## [STORED ROWS]
######

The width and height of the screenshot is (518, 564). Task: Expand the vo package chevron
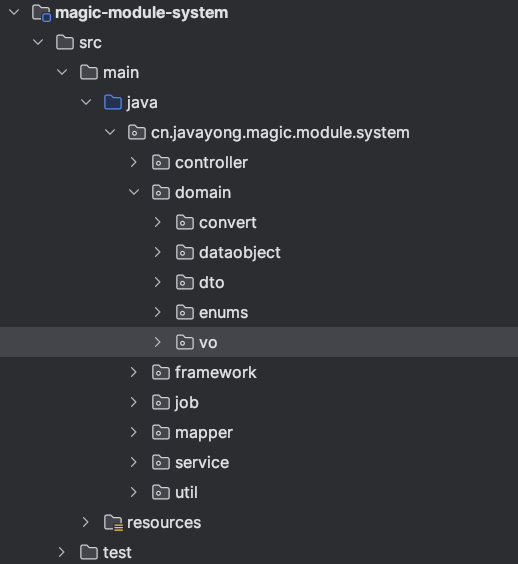coord(157,342)
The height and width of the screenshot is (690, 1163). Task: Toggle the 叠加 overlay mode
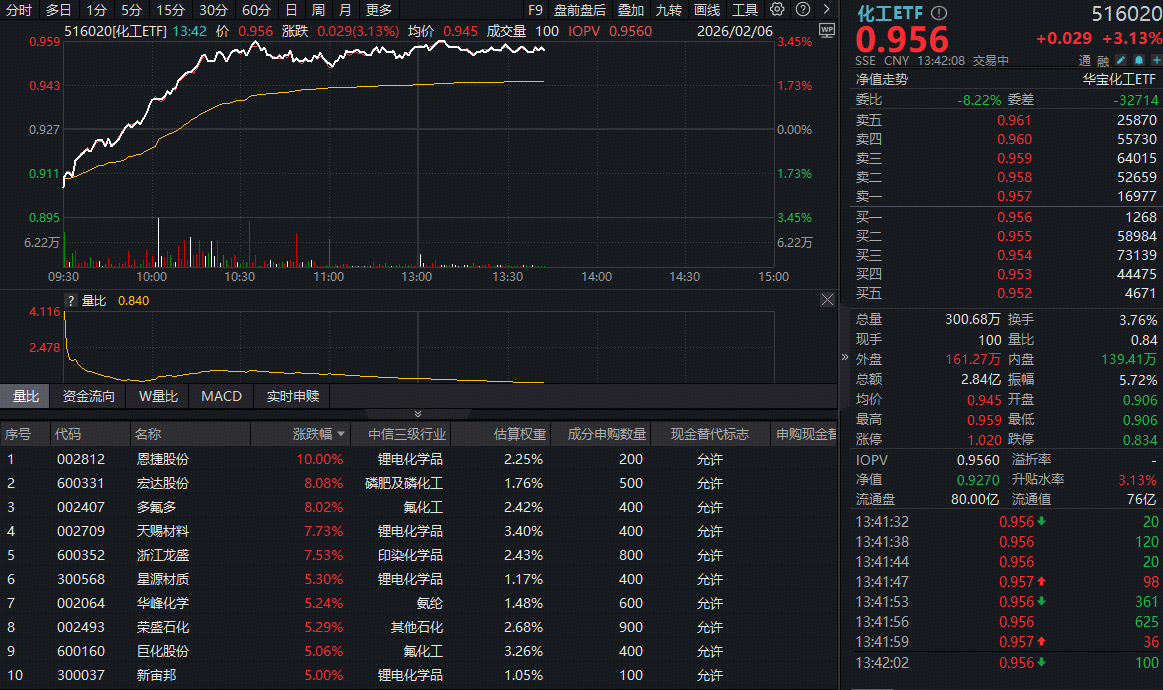click(631, 9)
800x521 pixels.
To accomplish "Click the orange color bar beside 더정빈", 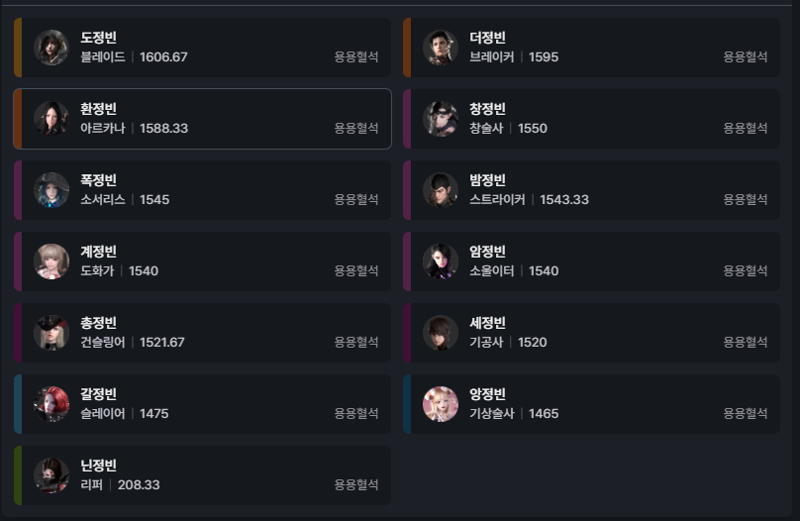I will 407,47.
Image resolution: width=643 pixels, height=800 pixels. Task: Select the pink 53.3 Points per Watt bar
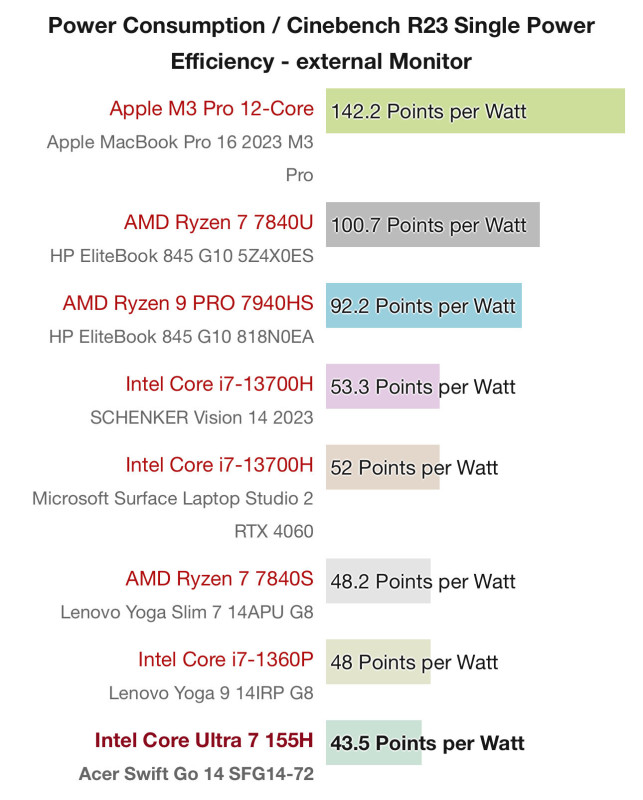point(383,386)
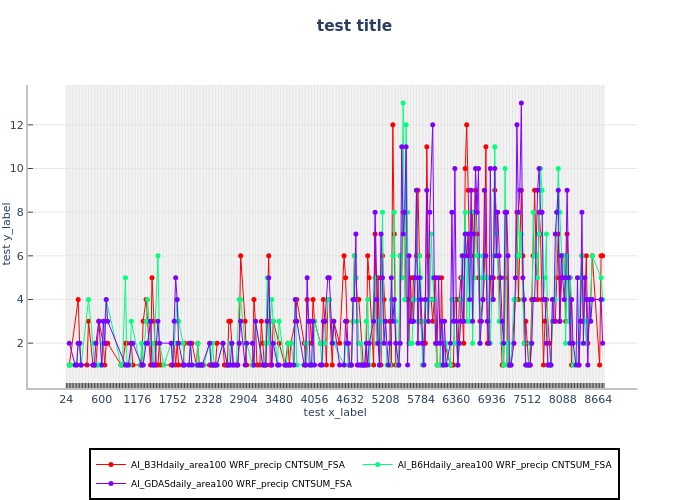This screenshot has width=700, height=500.
Task: Click the green line marker in legend
Action: 384,464
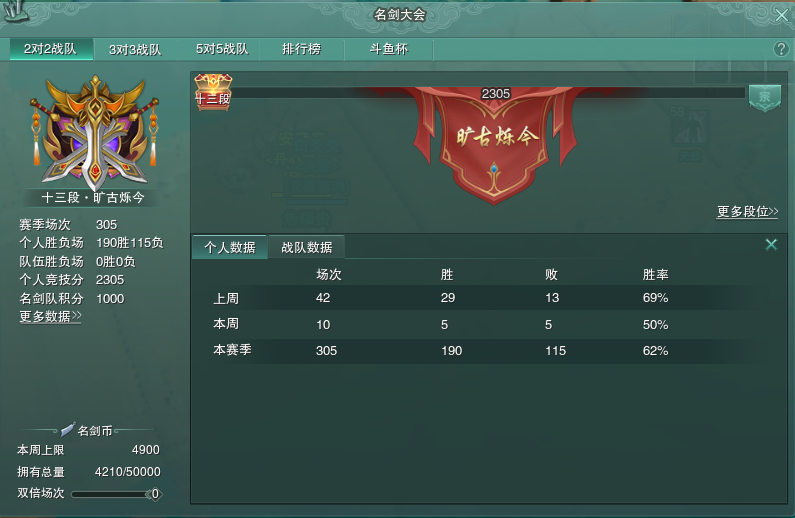Screen dimensions: 795x518
Task: Click the large sword rank emblem
Action: click(94, 132)
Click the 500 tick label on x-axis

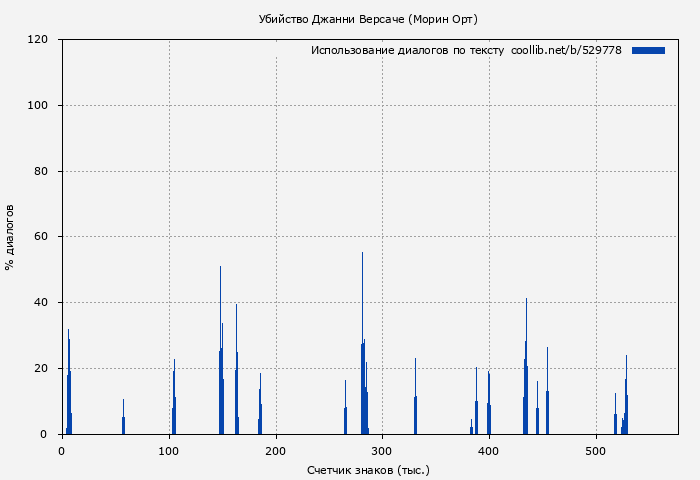(x=595, y=451)
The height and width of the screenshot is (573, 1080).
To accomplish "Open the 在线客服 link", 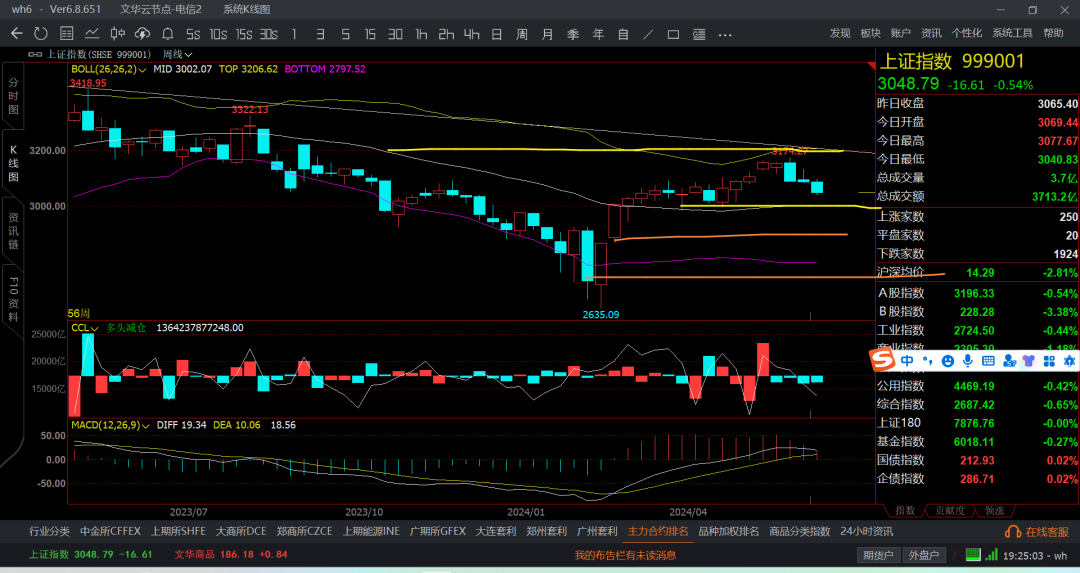I will coord(1037,532).
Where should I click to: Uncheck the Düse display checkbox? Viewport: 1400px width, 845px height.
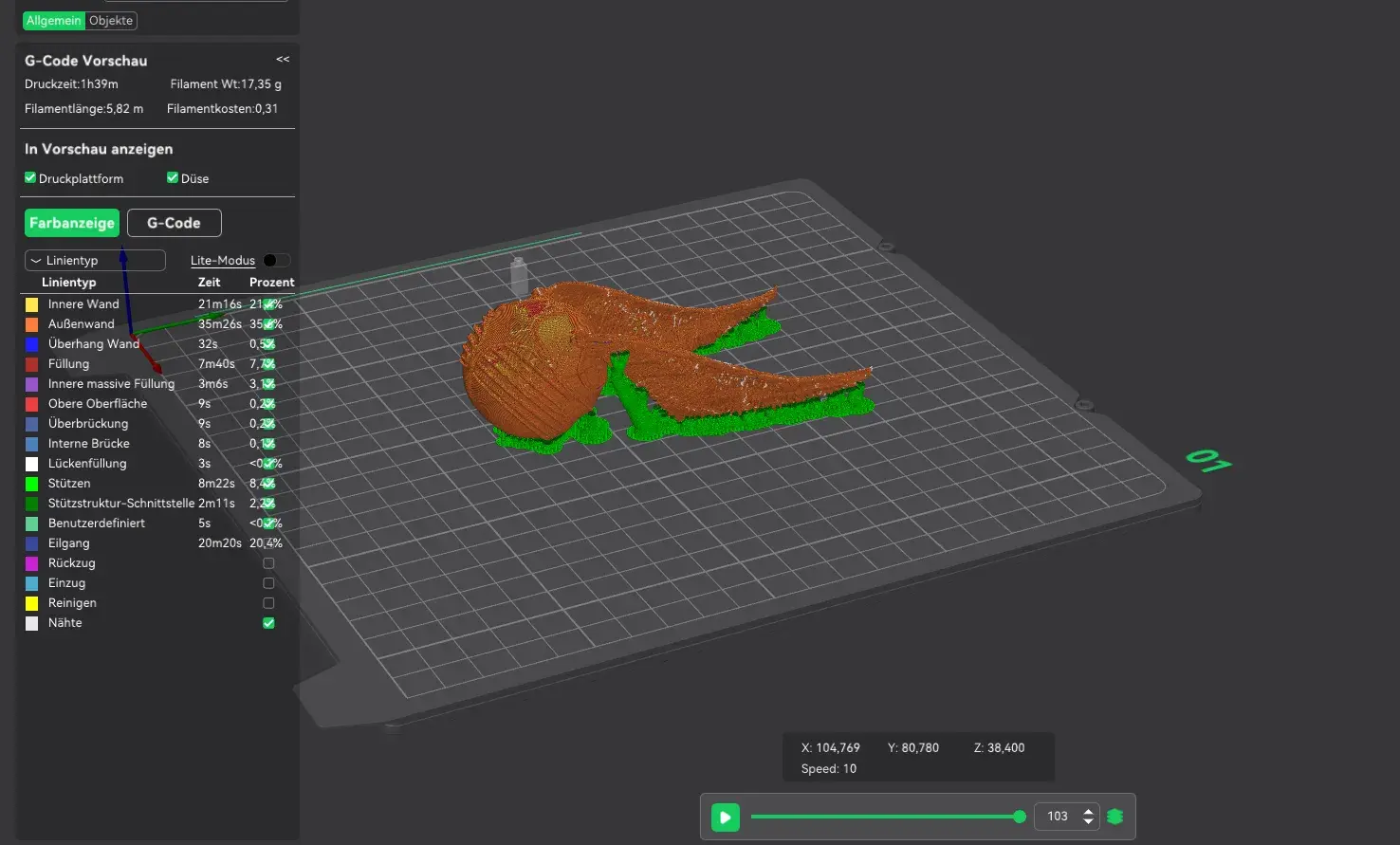click(173, 177)
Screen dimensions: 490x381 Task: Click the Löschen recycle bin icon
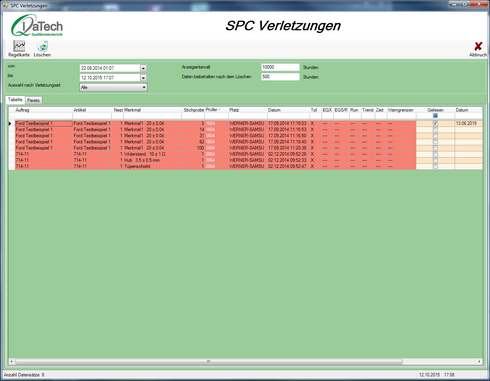coord(42,46)
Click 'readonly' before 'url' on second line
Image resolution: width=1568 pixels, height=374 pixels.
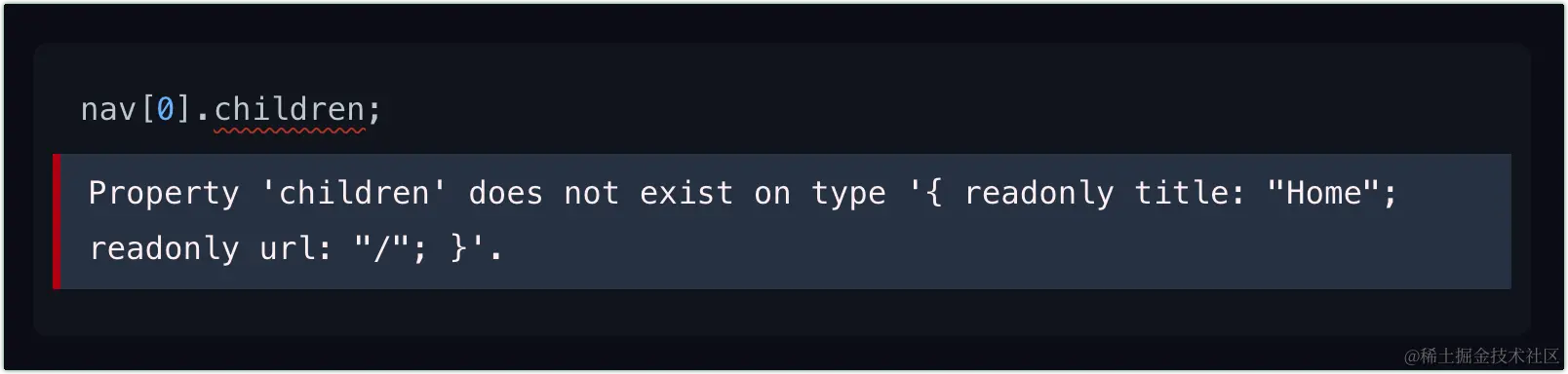(164, 248)
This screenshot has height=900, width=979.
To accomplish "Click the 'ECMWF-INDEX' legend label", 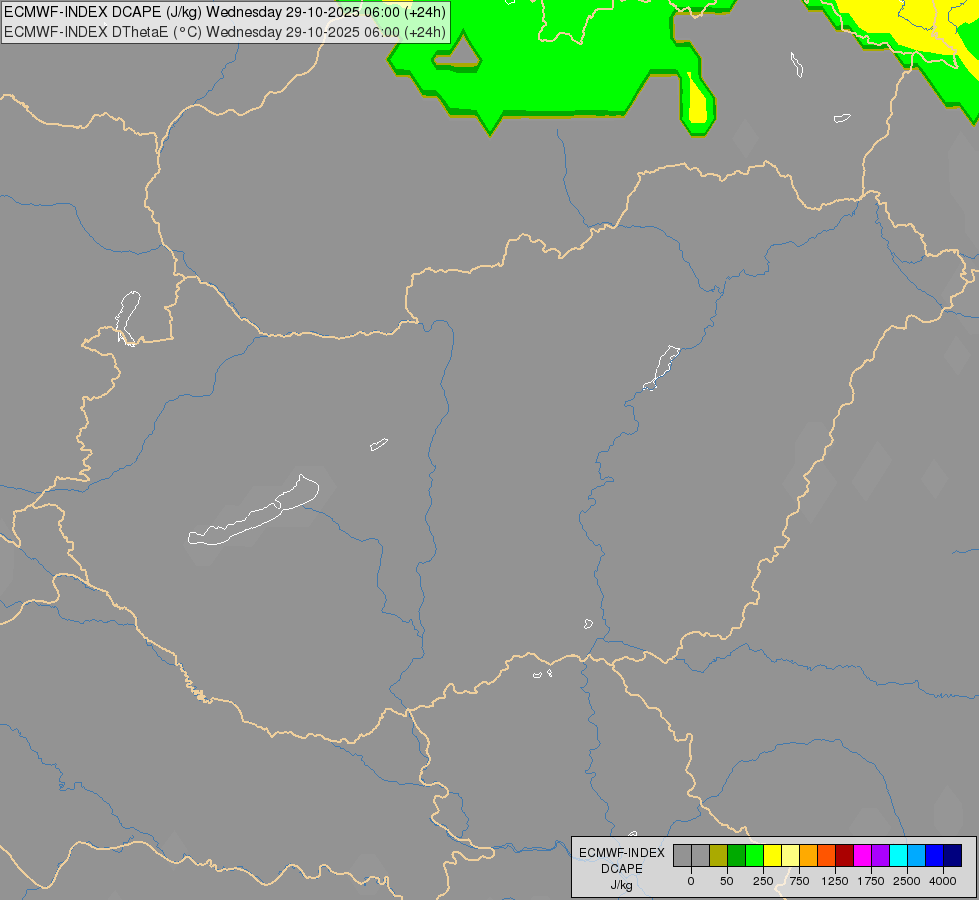I will pyautogui.click(x=622, y=853).
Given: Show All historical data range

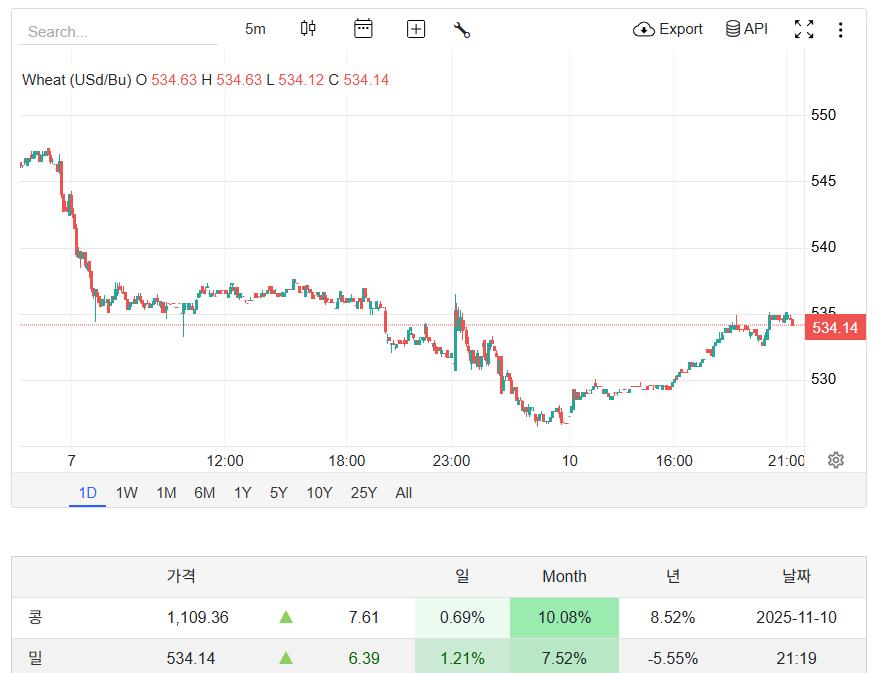Looking at the screenshot, I should [x=404, y=492].
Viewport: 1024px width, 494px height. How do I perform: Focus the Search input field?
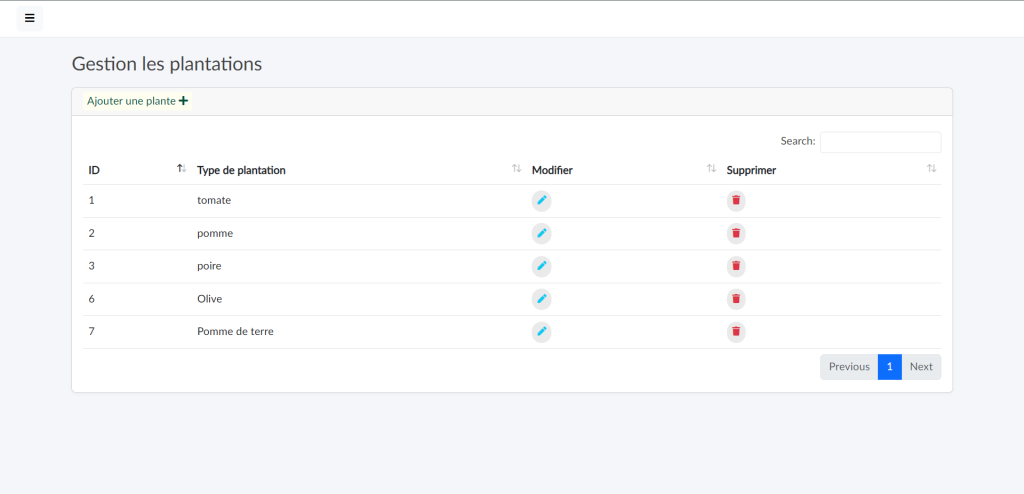[880, 142]
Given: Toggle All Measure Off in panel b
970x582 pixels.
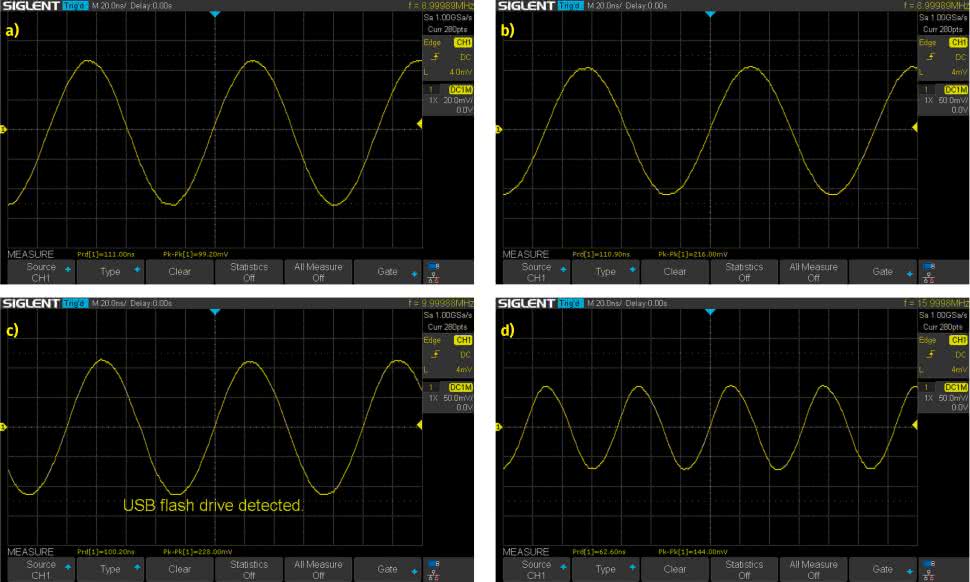Looking at the screenshot, I should pyautogui.click(x=813, y=272).
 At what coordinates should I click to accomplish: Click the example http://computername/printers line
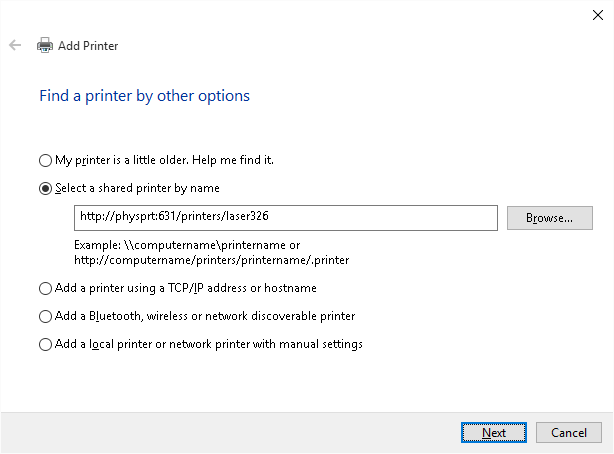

######

## [EXERCISE AIM]
Can you turn the entries, from their beginning up to and including the line with "click(631, 9)", into a numbered list that skips blank lines and leaves out the pictures?

## [ANSWER FOR THE TASK]
1. The width and height of the screenshot is (518, 564). Task: Expand the vo package chevron
2. coord(157,342)
3. The height and width of the screenshot is (690, 1163). Task: Toggle the 叠加 overlay mode
4. click(631, 9)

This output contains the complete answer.